- [Exercise brief]:
The response should be the data again, identical in every line.

- [Input data]:
+--

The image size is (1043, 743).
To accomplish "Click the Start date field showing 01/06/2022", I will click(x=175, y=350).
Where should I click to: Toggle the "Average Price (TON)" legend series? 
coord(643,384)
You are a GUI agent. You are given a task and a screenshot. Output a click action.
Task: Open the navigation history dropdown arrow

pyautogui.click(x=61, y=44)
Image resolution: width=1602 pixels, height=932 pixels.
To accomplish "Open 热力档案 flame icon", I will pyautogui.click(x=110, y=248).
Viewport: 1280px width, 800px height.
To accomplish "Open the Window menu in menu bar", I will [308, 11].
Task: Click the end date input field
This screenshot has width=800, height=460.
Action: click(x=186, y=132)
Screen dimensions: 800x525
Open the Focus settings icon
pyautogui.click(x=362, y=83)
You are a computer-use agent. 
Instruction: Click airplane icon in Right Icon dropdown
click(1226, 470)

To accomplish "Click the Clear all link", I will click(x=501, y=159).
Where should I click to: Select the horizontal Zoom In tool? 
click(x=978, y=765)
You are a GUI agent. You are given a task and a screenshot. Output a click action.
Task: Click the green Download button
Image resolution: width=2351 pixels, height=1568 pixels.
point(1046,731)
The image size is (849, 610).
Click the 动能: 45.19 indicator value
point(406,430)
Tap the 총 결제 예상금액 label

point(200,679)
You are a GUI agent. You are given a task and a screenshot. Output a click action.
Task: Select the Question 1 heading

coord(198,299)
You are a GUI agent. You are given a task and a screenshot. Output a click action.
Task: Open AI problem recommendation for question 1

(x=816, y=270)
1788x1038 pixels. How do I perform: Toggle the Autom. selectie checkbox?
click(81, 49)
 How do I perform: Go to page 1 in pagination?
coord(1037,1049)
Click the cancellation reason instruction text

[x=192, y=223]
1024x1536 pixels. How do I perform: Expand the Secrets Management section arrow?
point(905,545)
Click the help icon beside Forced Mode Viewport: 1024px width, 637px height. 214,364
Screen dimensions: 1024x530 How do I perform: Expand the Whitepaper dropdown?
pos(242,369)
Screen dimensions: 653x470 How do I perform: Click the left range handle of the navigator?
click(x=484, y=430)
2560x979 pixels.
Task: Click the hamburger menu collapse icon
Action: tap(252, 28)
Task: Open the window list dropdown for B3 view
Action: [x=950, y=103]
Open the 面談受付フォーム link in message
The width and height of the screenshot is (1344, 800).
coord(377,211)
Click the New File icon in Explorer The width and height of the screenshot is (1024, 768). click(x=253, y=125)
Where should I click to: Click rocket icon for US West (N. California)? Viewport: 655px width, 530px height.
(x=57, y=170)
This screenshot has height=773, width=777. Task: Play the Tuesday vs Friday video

+--

- [Solved exercise]:
The image size is (1043, 743).
To accomplish "Click the Start date field showing 01/06/2022", I will click(x=175, y=350).
Where should I click to: Toggle the "Average Price (TON)" legend series? 
coord(643,384)
You are a GUI agent. You are given a task and a screenshot. Output a click action.
Task: Open the navigation history dropdown arrow

pyautogui.click(x=61, y=44)
Image resolution: width=1602 pixels, height=932 pixels.
To accomplish "Open 热力档案 flame icon", I will pyautogui.click(x=110, y=248).
Viewport: 1280px width, 800px height.
To accomplish "Open the Window menu in menu bar", I will [308, 11].
Task: Click the end date input field
This screenshot has width=800, height=460.
Action: click(x=186, y=132)
Screen dimensions: 800x525
Open the Focus settings icon
pyautogui.click(x=362, y=83)
You are a computer-use agent. 
Instruction: Click airplane icon in Right Icon dropdown
click(1226, 470)

To accomplish "Click the Clear all link", I will click(x=501, y=159).
Where should I click to: Select the horizontal Zoom In tool? 
click(x=978, y=765)
You are a GUI agent. You are given a task and a screenshot. Output a click action.
Task: Click the green Download button
Image resolution: width=2351 pixels, height=1568 pixels.
point(1046,731)
The image size is (849, 610).
Click the 动能: 45.19 indicator value
point(406,430)
Tap the 총 결제 예상금액 label

point(200,679)
You are a GUI agent. You are given a task and a screenshot. Output a click action.
Task: Select the Question 1 heading

coord(198,299)
You are a GUI agent. You are given a task and a screenshot. Output a click action.
Task: Open AI problem recommendation for question 1

(x=816, y=270)
1788x1038 pixels. How do I perform: Toggle the Autom. selectie checkbox?
click(81, 49)
 How do I perform: Go to page 1 in pagination?
coord(1037,1049)
Click the cancellation reason instruction text

[x=192, y=223]
1024x1536 pixels. How do I perform: Expand the Secrets Management section arrow?
point(905,545)
Click the help icon beside Forced Mode Viewport: 1024px width, 637px height. 214,364
Screen dimensions: 1024x530 How do I perform: Expand the Whitepaper dropdown?
pos(242,369)
Screen dimensions: 653x470 How do I perform: Click the left range handle of the navigator?
click(x=484, y=430)
2560x979 pixels.
Task: Click the hamburger menu collapse icon
Action: tap(252, 28)
Task: Open the window list dropdown for B3 view
Action: [x=950, y=103]
Open the 面談受付フォーム link in message
The width and height of the screenshot is (1344, 800).
coord(377,211)
Click the New File icon in Explorer The width and height of the screenshot is (1024, 768). click(x=253, y=125)
Where should I click to: Click rocket icon for US West (N. California)? Viewport: 655px width, 530px height.
(x=57, y=170)
This screenshot has height=773, width=777. Task: Play the Tuesday vs Friday video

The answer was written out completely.